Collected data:
* * * *
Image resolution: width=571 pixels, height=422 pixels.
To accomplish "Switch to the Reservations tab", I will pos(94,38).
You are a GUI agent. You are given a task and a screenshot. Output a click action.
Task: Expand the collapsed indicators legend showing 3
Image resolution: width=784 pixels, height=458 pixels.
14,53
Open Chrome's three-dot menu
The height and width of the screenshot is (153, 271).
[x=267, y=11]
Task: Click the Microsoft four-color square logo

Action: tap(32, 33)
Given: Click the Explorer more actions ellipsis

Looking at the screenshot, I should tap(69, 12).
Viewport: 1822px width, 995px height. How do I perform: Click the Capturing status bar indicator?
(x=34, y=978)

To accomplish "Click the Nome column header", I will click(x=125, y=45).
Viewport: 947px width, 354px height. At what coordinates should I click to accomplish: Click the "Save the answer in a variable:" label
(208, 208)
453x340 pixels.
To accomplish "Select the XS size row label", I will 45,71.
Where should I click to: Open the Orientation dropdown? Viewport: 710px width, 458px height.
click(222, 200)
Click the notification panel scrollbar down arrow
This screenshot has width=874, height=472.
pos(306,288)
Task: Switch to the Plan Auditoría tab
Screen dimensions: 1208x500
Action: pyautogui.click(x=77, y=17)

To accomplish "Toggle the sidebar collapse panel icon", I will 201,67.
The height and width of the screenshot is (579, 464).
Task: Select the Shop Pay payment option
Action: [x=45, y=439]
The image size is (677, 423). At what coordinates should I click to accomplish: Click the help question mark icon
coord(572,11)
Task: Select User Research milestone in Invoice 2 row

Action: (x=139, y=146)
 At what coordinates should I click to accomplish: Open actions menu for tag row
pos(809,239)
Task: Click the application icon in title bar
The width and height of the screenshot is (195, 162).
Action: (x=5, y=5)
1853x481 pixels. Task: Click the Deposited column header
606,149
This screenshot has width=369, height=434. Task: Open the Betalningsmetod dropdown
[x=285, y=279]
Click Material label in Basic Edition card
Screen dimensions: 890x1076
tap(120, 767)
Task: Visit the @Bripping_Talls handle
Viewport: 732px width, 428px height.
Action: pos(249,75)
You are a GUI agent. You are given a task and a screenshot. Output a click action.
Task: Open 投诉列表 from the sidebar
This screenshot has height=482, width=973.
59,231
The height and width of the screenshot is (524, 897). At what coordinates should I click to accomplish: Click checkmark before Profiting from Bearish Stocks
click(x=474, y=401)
* * * *
The answer must be every line of the records that holds the string "Switch".

To accomplish "Switch to the Reservations tab", I will pos(94,38).
Task: Switch to the Plan Auditoría tab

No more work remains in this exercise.